Reproduce word for word the lines from the one containing "How do I perform: Click" through the last line, inclusive, leaving out the pictures.

** START OF Excerpted data **

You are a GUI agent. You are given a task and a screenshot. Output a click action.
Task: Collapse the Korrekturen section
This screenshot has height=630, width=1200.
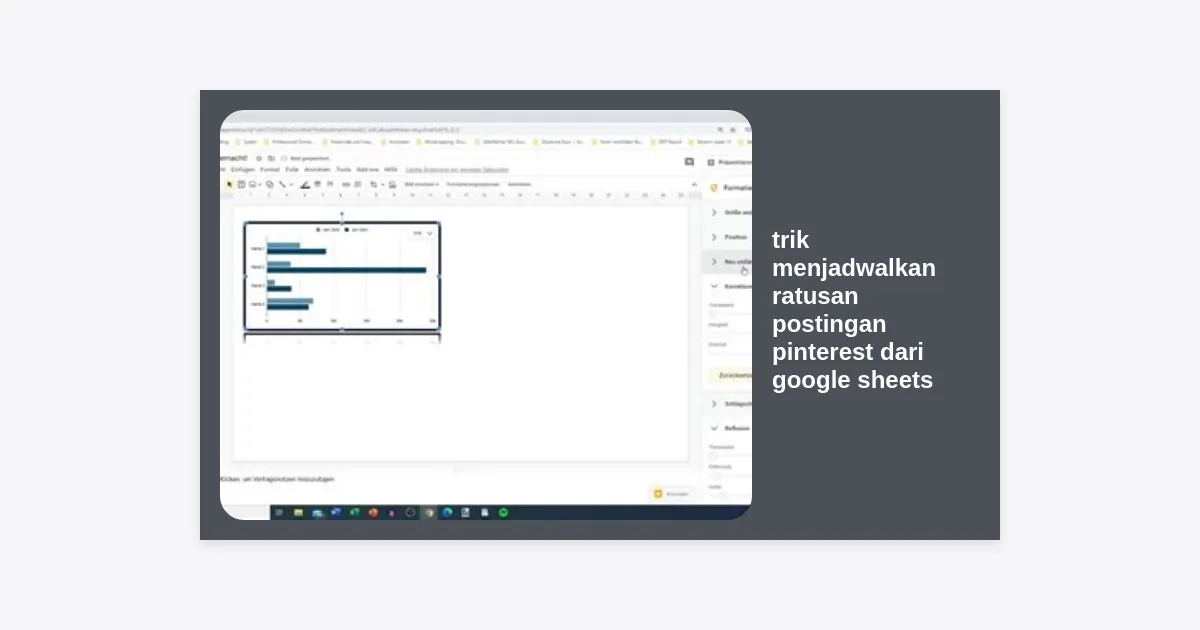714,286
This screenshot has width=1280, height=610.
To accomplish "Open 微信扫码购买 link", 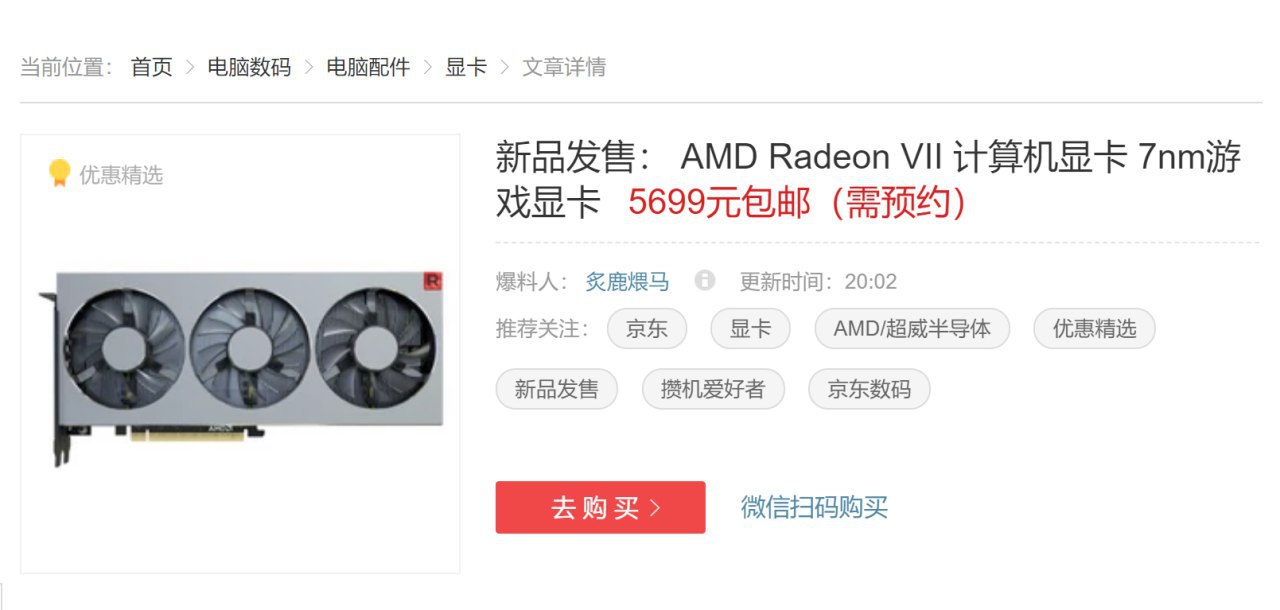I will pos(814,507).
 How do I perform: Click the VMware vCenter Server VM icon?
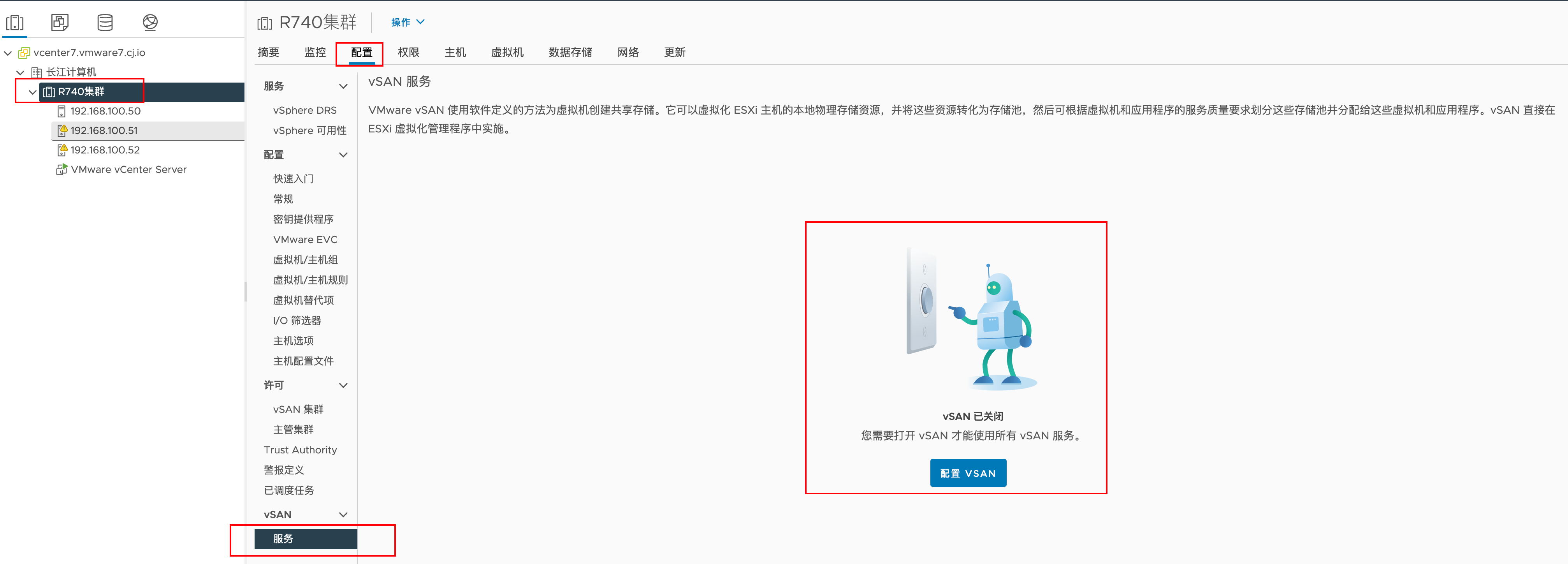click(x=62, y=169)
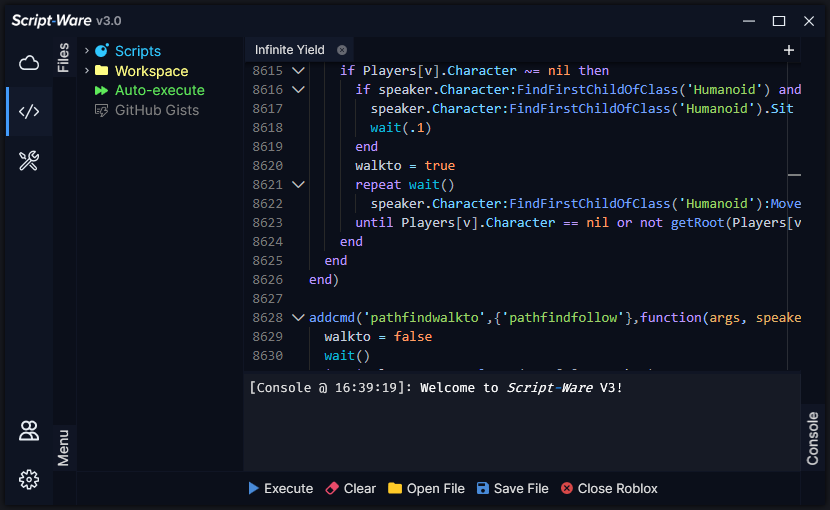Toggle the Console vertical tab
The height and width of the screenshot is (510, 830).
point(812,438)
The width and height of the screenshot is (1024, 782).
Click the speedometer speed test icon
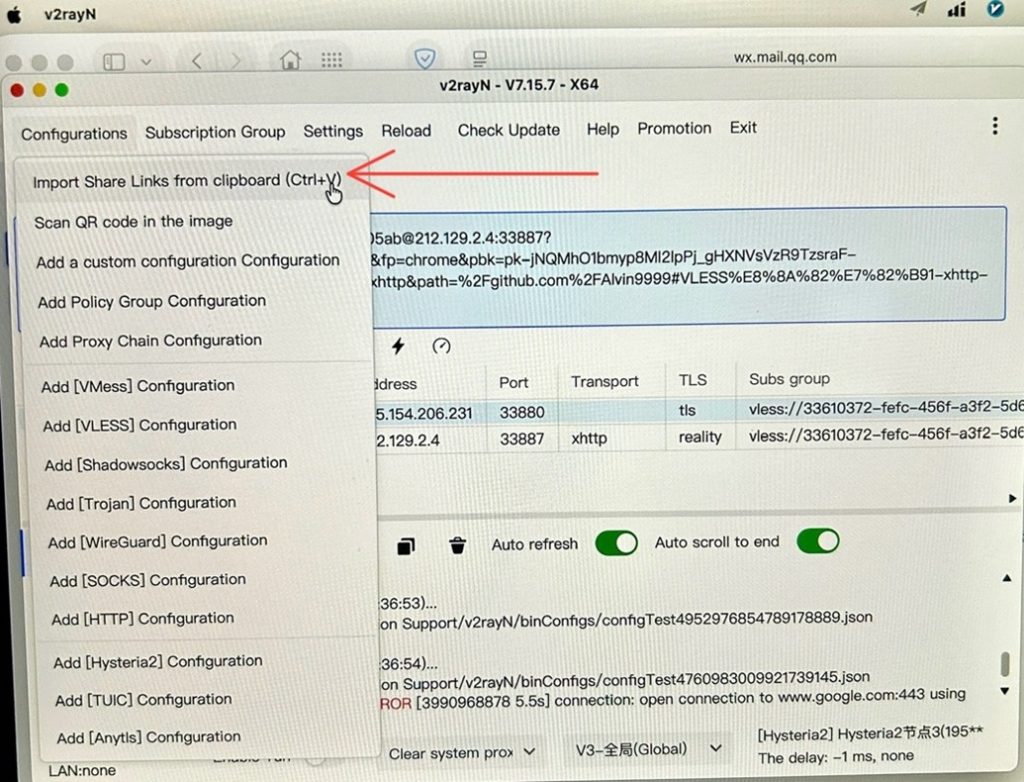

** END OF Excerpted data **

--- Right answer ---
 How do I perform: Click the VMware vCenter Server VM icon?
click(x=62, y=169)
Toggle the Console vertical tab
The height and width of the screenshot is (510, 830).
point(812,438)
The width and height of the screenshot is (1024, 782).
Click the speedometer speed test icon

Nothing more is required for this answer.